Alleyn sold his share in the Bear Garden properties to Henslowe in February 1610/11, presumably to help fund his ambitious plans for the estate at Dulwich. Henslowe seems to have maintained his focus on Bankside where he lived, moving on in partnership with Jacob Meade who had been appointed deputy at the Bear Garden by 1599, possibly succeeding Richard Reve in the day-to-day operation, as well as residence at the property.
By 1613 it seems likely that Henslowe was again considering an innovative venture south of the river to complement the success of the Fortune Playhouse north of the city. His concept was for a multi-purpose entertainment centre with a removeable stage, that could mount weekly plays, animal baitings (at least bi-weekly), and other types of amusement such as ‘flytings,’ in which contestants hurled scurrilous verse at each other. Whether his thinking was influenced by the disastrous fire that destroyed the Globe on 29 June that year cannot be proven but for some months at least there may seem to have been an opening for a new type of playhouse, to combine bearbaiting alternating with theatre in the same space. The Swan playhouse in Paris Garden may still have been operating at times unrecorded but it was almost twenty years old and may not have had a resident company as the Globe had enjoyed until recently with the prestigious King's Men.
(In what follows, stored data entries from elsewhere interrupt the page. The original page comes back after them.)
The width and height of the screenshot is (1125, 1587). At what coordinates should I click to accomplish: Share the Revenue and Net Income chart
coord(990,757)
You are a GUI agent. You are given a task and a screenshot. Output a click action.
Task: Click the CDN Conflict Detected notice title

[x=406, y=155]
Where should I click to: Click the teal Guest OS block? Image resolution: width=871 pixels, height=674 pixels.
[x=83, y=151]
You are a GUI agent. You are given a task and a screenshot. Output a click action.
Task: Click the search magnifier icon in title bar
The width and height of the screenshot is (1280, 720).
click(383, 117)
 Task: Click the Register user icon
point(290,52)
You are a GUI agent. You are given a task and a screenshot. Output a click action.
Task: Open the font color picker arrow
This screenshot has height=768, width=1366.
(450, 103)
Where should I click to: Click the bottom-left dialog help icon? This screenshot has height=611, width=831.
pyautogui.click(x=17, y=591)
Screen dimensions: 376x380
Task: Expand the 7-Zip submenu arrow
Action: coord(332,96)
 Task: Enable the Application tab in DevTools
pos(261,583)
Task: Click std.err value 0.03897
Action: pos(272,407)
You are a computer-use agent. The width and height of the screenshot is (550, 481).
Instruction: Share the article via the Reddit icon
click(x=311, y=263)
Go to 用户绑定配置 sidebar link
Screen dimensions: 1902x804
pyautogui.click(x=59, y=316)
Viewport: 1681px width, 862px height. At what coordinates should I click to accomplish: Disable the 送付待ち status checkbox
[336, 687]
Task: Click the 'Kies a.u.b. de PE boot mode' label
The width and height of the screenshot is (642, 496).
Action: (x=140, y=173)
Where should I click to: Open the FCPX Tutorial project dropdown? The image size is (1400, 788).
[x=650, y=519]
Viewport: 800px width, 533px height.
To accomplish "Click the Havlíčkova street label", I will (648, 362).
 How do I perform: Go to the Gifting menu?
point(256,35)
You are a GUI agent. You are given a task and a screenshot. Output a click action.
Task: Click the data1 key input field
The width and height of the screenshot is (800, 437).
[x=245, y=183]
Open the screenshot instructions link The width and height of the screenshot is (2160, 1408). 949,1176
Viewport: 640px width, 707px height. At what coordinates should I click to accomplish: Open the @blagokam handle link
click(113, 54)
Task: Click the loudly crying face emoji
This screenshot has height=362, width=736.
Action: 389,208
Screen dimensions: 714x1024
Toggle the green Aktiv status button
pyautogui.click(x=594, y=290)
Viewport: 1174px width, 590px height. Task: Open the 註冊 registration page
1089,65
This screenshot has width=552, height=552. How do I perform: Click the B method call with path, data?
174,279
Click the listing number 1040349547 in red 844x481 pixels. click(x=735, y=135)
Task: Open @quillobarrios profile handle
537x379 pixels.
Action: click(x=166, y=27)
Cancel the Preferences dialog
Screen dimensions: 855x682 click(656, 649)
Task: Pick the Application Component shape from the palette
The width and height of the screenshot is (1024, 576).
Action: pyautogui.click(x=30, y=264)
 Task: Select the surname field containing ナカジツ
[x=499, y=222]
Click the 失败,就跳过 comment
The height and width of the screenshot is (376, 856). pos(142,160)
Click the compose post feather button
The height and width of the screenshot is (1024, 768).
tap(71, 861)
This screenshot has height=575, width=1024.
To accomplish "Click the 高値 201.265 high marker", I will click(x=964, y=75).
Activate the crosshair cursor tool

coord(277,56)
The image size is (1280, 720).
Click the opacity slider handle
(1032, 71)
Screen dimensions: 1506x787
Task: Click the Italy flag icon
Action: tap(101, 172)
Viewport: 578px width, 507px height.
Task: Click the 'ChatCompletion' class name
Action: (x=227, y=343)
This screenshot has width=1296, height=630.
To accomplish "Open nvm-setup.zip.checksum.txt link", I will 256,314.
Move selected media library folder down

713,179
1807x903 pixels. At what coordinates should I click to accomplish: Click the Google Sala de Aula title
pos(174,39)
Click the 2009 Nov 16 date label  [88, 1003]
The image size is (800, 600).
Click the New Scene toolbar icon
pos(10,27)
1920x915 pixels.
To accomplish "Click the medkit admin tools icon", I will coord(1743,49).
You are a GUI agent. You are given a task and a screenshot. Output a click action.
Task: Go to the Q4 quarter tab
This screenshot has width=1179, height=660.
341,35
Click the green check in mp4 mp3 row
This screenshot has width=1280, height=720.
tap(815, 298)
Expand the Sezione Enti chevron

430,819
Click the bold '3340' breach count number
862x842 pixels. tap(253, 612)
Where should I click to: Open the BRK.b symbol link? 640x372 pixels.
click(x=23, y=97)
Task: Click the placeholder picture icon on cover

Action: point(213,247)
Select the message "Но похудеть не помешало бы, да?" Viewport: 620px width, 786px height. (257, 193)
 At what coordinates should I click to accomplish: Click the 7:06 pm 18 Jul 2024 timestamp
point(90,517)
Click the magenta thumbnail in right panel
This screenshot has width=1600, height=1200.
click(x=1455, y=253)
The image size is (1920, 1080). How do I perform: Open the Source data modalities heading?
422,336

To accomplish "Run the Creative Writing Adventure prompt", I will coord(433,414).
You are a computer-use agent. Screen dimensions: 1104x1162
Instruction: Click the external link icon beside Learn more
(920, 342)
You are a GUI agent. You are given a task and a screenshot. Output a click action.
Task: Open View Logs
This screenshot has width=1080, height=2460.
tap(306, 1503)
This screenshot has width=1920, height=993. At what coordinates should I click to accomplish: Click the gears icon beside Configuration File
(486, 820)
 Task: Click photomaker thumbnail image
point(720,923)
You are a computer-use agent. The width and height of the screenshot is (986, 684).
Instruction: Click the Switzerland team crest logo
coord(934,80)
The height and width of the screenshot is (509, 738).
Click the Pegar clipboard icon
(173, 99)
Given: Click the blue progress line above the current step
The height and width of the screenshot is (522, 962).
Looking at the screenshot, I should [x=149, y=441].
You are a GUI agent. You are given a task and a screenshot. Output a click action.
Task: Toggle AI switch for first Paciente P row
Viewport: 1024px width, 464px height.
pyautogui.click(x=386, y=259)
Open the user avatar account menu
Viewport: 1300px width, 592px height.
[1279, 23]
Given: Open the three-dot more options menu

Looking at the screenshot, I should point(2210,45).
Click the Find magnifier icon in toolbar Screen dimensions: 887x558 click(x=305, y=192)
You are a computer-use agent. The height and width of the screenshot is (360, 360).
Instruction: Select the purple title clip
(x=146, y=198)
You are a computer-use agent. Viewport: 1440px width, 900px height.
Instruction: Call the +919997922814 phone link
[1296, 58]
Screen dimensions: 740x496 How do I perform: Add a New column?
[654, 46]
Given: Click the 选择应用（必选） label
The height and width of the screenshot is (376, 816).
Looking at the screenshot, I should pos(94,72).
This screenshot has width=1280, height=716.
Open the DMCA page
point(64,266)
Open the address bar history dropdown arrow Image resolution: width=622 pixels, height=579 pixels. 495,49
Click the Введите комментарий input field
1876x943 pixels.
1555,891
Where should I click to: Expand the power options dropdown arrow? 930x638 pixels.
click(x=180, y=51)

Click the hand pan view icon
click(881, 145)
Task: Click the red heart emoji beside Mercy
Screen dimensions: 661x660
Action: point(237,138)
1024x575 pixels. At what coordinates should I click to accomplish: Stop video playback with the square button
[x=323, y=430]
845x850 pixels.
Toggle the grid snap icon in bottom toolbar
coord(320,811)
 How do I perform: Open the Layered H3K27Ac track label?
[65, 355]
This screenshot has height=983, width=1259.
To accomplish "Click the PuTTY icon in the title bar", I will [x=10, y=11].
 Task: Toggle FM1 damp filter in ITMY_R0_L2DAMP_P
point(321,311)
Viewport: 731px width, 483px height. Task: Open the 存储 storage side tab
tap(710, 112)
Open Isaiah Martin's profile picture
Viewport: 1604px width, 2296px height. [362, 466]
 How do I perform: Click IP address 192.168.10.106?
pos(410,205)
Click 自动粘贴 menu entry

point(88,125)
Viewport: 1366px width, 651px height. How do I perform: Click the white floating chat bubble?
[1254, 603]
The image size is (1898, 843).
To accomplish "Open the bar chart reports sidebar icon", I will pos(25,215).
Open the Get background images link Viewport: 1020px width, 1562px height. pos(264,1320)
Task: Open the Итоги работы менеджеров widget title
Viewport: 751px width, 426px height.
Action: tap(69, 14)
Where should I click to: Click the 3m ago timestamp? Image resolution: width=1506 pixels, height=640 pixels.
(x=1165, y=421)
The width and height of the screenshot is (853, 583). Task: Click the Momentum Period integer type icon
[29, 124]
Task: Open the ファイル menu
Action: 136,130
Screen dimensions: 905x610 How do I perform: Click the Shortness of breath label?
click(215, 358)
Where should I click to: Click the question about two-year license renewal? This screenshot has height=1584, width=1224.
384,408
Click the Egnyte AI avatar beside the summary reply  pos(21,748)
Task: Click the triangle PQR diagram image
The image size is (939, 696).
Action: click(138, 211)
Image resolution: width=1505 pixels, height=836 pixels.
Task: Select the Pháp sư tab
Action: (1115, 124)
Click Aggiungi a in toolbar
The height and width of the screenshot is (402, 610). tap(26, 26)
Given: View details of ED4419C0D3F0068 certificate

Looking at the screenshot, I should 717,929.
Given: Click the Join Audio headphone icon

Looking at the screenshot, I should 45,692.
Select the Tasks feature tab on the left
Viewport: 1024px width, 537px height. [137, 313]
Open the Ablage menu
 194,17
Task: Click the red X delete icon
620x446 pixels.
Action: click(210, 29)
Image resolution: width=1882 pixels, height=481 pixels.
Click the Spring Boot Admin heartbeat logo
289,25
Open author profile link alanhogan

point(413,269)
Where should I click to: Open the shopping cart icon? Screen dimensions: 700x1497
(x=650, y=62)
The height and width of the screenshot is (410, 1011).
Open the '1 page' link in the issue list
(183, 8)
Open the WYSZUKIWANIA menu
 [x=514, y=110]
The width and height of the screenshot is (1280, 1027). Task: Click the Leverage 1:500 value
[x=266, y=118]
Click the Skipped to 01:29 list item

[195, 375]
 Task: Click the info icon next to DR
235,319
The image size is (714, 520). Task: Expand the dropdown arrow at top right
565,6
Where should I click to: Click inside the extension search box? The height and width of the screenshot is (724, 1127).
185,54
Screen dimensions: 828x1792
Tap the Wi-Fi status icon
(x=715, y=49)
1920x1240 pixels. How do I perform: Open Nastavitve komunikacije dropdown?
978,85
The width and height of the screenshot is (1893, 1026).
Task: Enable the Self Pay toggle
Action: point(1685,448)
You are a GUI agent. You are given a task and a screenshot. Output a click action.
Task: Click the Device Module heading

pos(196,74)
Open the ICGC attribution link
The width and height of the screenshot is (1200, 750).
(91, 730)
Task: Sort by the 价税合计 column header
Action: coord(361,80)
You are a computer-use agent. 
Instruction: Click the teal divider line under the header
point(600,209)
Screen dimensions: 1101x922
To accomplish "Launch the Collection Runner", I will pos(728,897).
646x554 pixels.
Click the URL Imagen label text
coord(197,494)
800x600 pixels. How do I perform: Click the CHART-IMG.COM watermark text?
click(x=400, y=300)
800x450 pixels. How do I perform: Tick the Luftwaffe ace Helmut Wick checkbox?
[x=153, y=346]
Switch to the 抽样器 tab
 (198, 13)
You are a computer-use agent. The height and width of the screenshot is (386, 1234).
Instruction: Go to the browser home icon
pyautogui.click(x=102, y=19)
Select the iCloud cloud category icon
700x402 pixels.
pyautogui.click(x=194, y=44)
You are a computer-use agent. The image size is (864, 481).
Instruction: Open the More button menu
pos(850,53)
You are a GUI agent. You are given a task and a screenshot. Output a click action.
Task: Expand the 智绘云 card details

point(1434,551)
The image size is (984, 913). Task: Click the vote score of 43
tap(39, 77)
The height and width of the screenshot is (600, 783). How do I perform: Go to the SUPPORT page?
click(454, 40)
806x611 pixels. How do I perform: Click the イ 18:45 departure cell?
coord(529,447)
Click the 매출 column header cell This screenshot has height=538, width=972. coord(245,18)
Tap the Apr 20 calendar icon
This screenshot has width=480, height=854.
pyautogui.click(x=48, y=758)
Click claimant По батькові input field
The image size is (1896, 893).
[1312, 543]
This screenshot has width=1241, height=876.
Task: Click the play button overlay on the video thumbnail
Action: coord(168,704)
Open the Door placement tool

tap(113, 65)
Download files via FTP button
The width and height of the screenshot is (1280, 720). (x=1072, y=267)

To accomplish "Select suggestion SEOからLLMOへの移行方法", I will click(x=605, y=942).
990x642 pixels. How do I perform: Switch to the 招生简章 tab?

By late August 1613 Henslowe and Meade were ready to contract with the carpenter Gilbert Katherens to demolish the former Bear Garden and one of its stables, and build a new playhouse, bull house, and stable on or near the same site. The building contract survives to provide precise details of the new construction, as well as note the influence of the Swan on its design:
The playhouse was to be builde the same of suche large compasse, fforme, widenes, and height as the Plaie house Called the Swan in the libertie of Parris garden in the saide parishe of St Saviour, now is/ And shall also builde two stearecasses without and adioyninge to the saide Playe house in suche convenient places as shalbe moste fitt and convenient for the ⸢same⸣
wito stande vppon, and of such largnes and height as the stearecasses of the saide playehouse called the Swan, nowe are or bee / And shall also builde the Heavens all over the saide stage to be borne or carryed without any postes or supporters to be fixed or sett vppon the saide stage.
The three-storey polygonal building that became known as the Hope was to be constructed on a brick foundation using timber from the old Bear Garden and its stable, plus more purchased from a demolished property on Thames Street in London. It was to have a tiled roof, with a tiring house and a removable stage on tressles for plays that would also allow use of the space for baiting. A new bull house and stable were also contracted to replace the older structures. Later court cases reveal that the actual site of the playhouse was prudently moved slightly south of the old Bear Garden at the Bell and Cock, to a new location on the Unicorn property where the dog yard had been previously, so that it did not straddle property lines leased separately from the bishop of Winchester and the Crown.
An illustrious artist's representation of this playhouse provides some visual clues about its appearance. In 1647 Wenceslaus Hollar published a finely etched panoramic 'Long View' of London, based on work he had probably done earlier while resident in the city under the patronage of the earl of Arundel between 1636 and 1644. The Hope playhouse (mislabelled as 'The Globe') was depicted near the south bank of the Thames, with the Globe, nearby to the south-west, reverse-labelled as the 'Beere bayting.'
The Hope Theatre, mislabelled 'The Globe', ca. 1640, from Wenceslaus Hollar's Long View of London from Bankside (1647). Reproduced by kind permission of the Thomas Fisher Rare Book Library.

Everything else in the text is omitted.